§ **Material shown**:
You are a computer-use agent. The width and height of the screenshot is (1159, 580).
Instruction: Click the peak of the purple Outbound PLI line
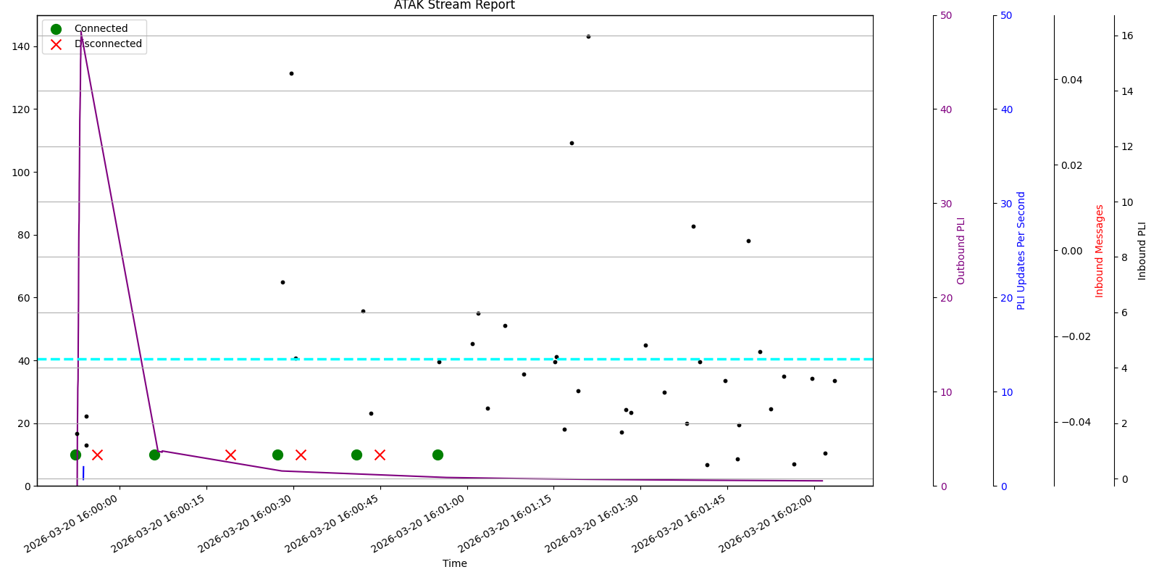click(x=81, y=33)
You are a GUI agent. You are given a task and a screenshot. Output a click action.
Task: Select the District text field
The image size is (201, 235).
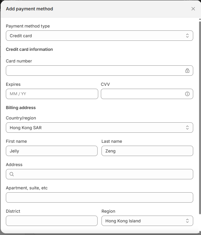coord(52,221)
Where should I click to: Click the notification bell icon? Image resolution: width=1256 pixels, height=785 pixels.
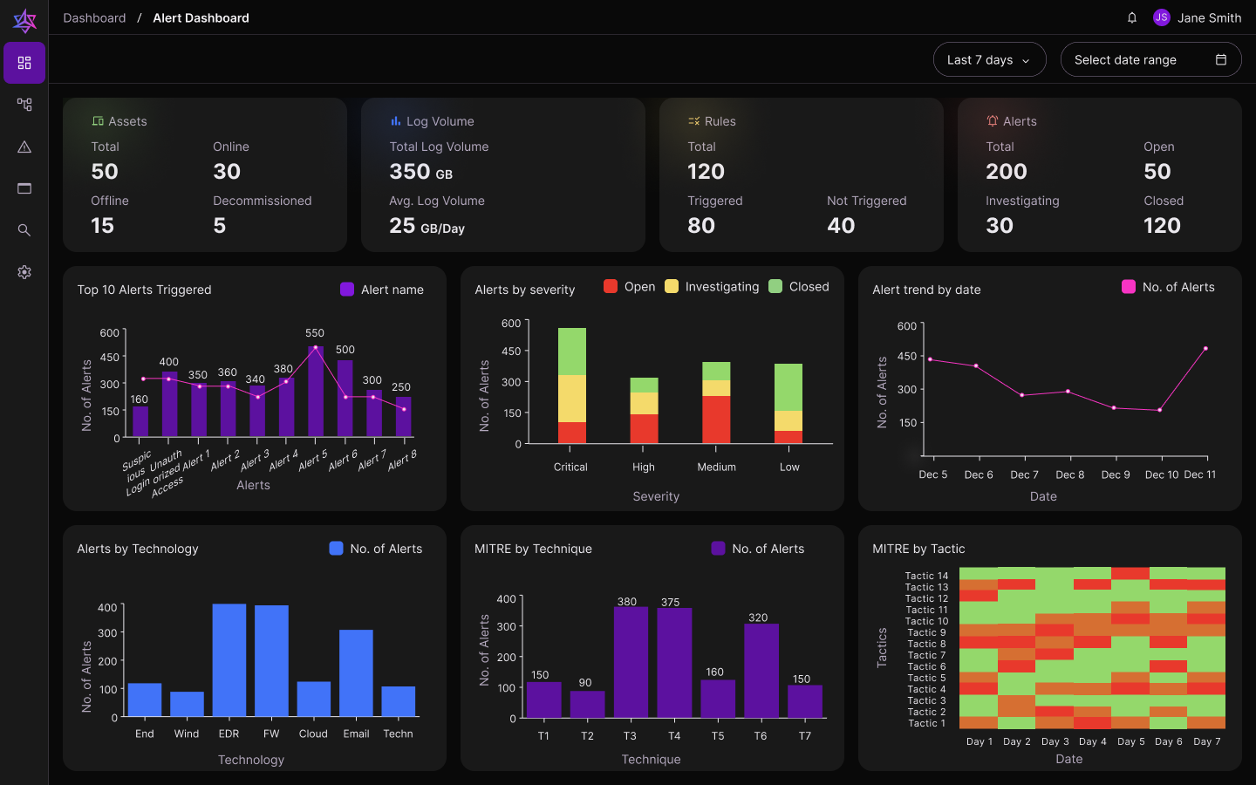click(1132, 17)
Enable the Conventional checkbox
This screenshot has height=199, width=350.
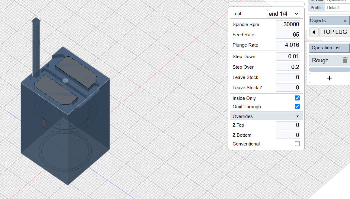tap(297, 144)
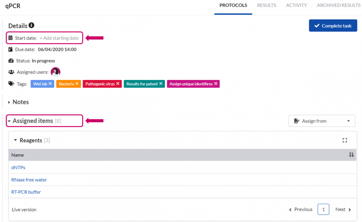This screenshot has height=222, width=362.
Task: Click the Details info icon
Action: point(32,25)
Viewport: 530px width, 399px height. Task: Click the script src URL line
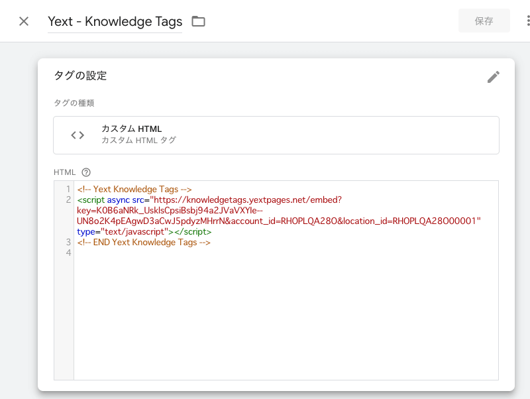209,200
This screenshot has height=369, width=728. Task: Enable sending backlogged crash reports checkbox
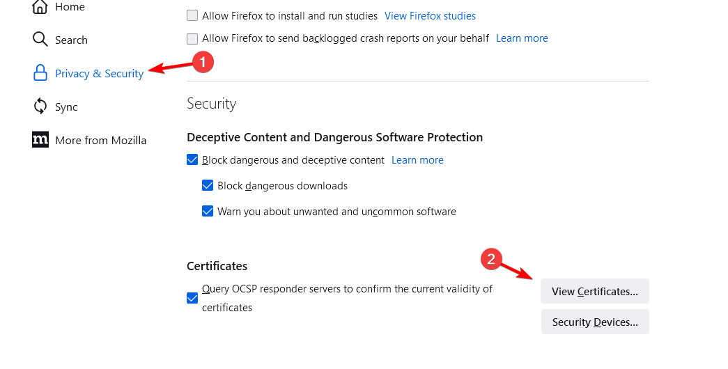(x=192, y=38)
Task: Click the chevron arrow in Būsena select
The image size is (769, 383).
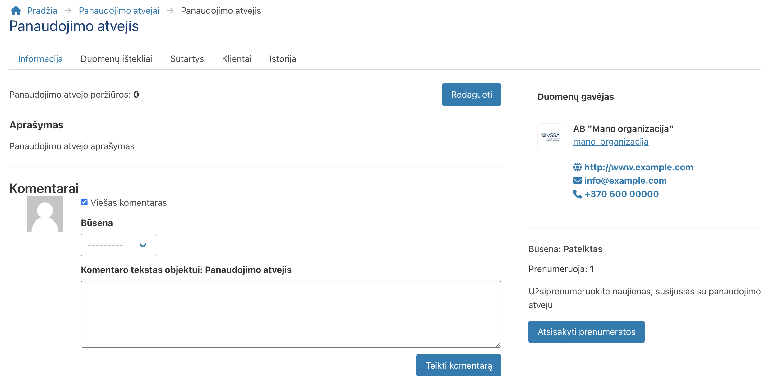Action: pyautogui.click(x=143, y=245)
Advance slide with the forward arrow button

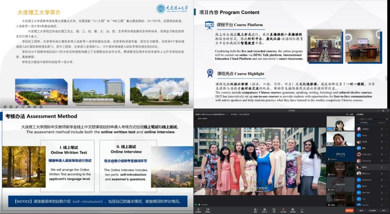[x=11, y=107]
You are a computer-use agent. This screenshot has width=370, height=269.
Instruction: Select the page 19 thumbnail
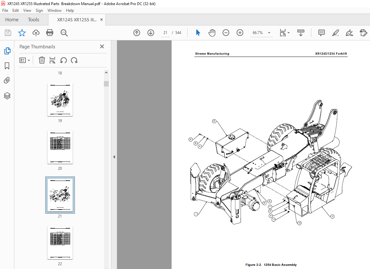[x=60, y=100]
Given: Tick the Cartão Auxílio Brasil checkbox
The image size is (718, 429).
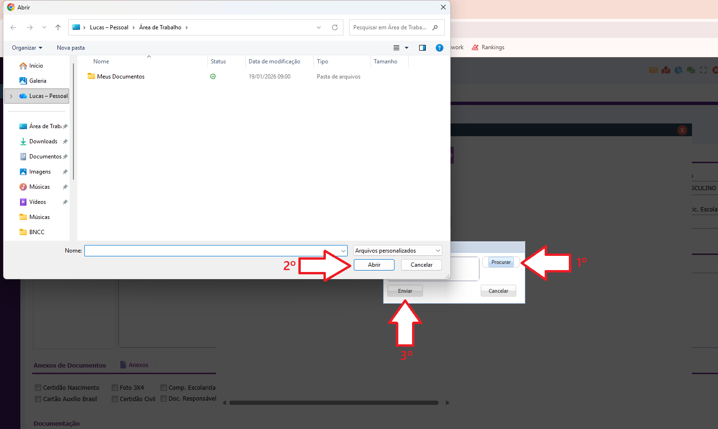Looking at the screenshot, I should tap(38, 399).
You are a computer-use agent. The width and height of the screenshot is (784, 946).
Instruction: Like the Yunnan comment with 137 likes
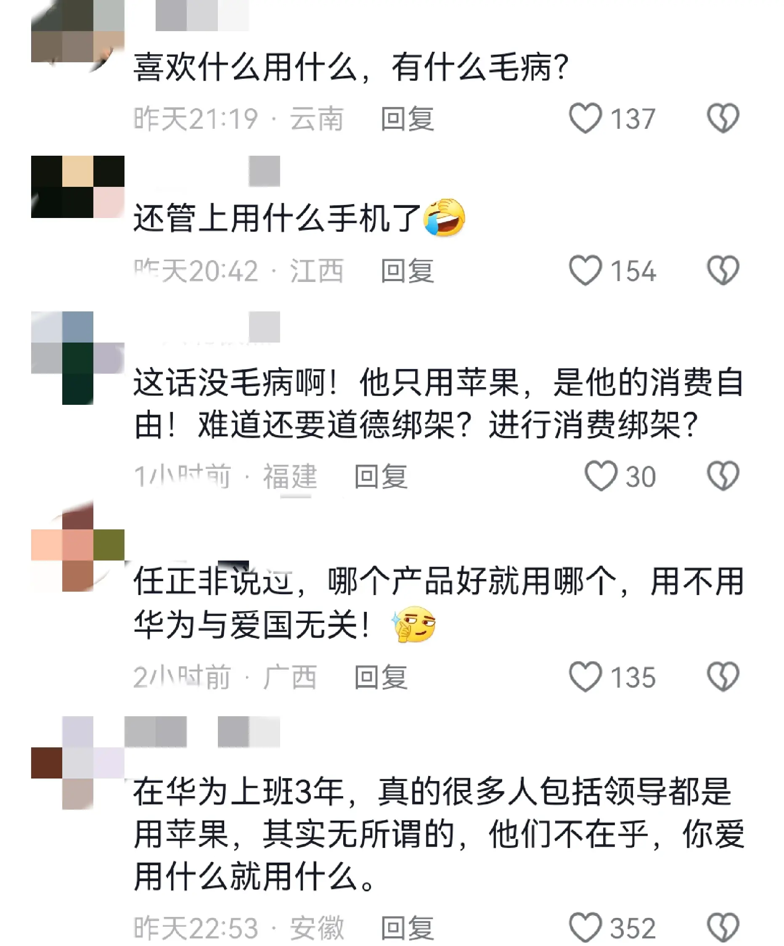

§ **Exercise directions**:
The response must repeat exactly the lines above from the one with "The image size is (201, 235)." through the one with "Enable the Conventional checkbox", including both, and must contain no pictures and no other text.

§ **Result for this task**:
The image size is (201, 235).
coord(52,221)
Where should I click to: Click the notification bell icon? Image resolution: width=1256 pixels, height=785 pixels.
click(1132, 17)
Enable the Conventional checkbox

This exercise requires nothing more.